**WORK REQUEST**
Among the entries below, find the lines that hold the word "field" and report them.

**RECORD EXCERPTS**

------------------------------------------------

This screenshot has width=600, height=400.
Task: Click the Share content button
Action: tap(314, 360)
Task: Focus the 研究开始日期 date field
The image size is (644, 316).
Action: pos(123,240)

------------------------------------------------

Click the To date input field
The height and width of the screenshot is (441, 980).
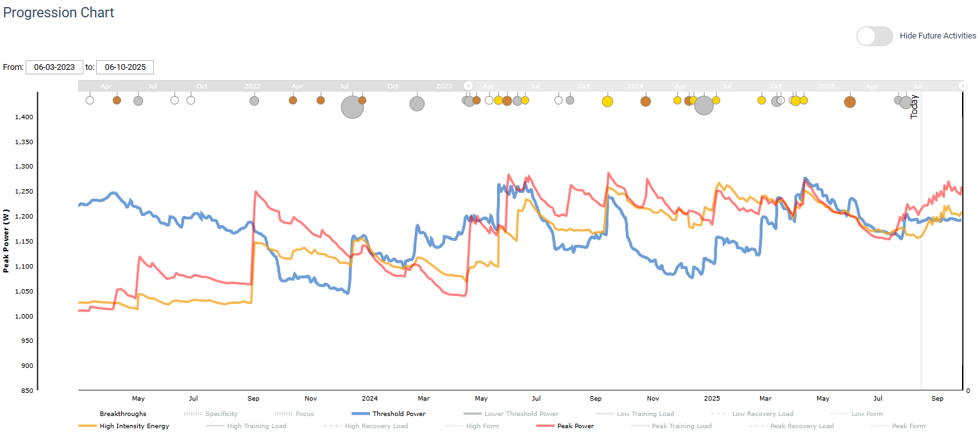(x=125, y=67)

------------------------------------------------

**EXERCISE RESPONSE**
Task: Focus the 研究开始日期 date field
Click the To date input field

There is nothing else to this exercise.